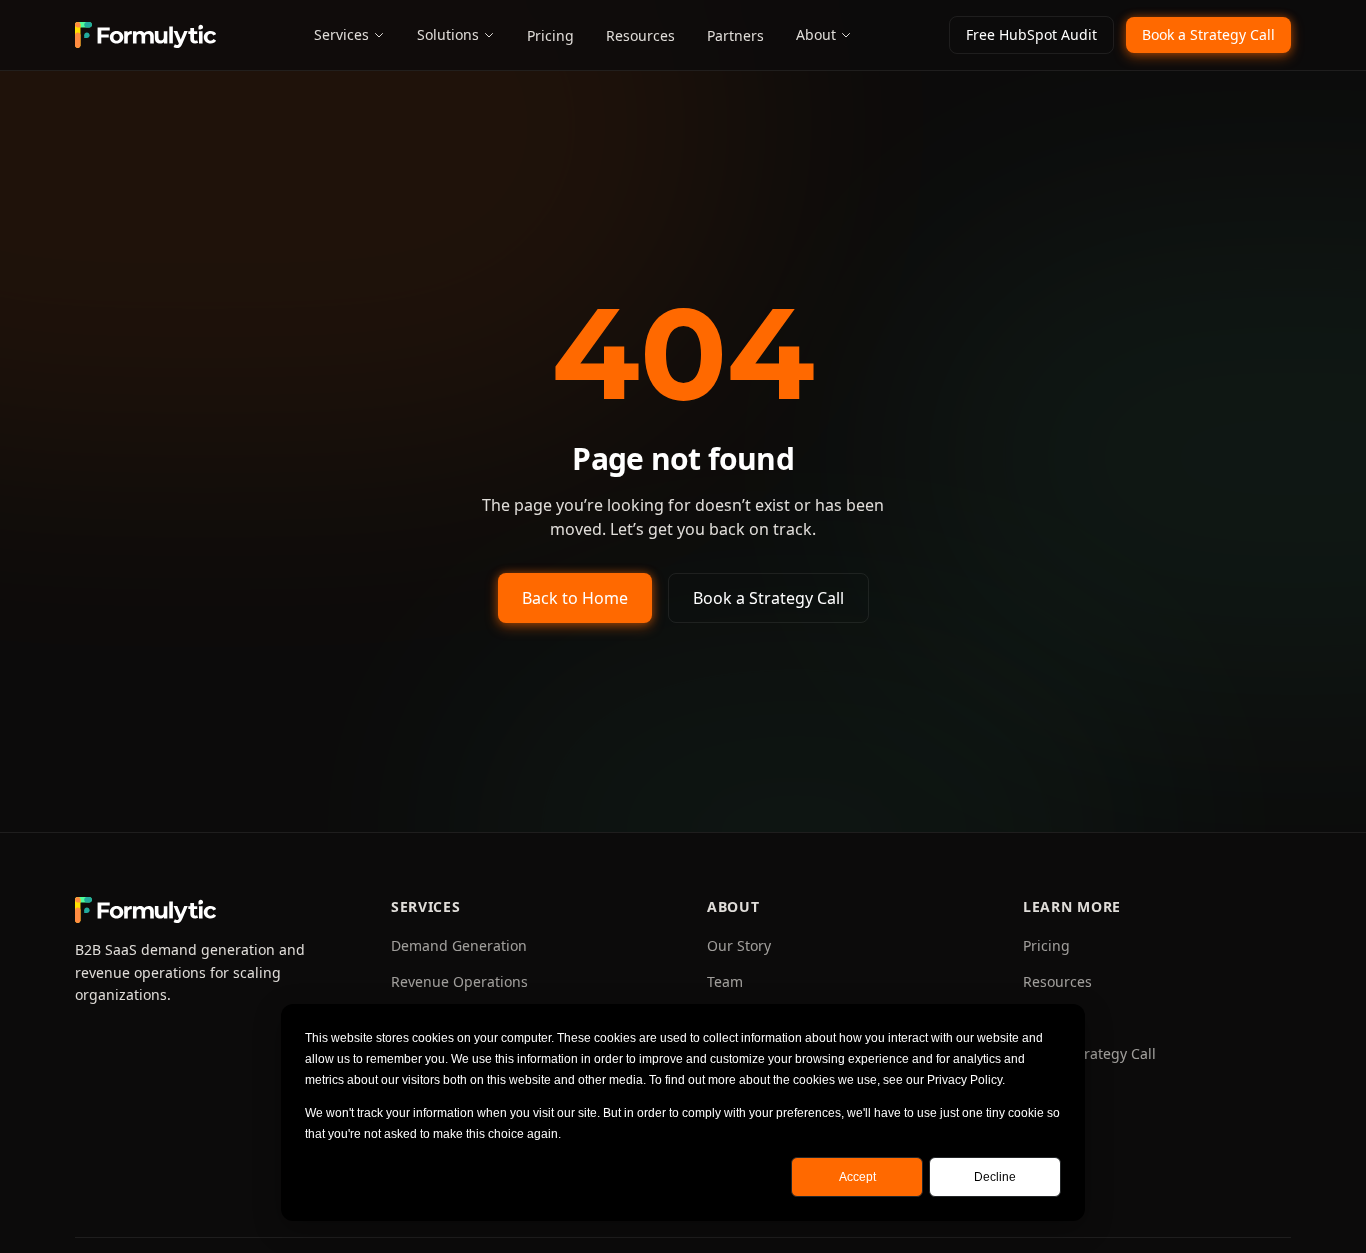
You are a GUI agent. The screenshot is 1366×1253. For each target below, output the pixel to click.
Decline (995, 1177)
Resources (640, 35)
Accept (857, 1177)
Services (341, 34)
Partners (735, 35)
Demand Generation (459, 945)
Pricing (550, 35)
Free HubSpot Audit (1031, 34)
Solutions (448, 34)
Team (725, 981)
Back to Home (575, 598)
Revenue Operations (459, 981)
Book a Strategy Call (1208, 34)
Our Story (739, 945)
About (816, 34)
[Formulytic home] (145, 35)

## What you are asked to do
Taking the line with "Partners (735, 35)" as the first and the line with "About (816, 34)" as the last, retype that stretch of the data above exactly, with no other lines.

## Output below
Partners (735, 35)
Demand Generation (459, 945)
Pricing (550, 35)
Free HubSpot Audit (1031, 34)
Solutions (448, 34)
Team (725, 981)
Back to Home (575, 598)
Revenue Operations (459, 981)
Book a Strategy Call (1208, 34)
Our Story (739, 945)
About (816, 34)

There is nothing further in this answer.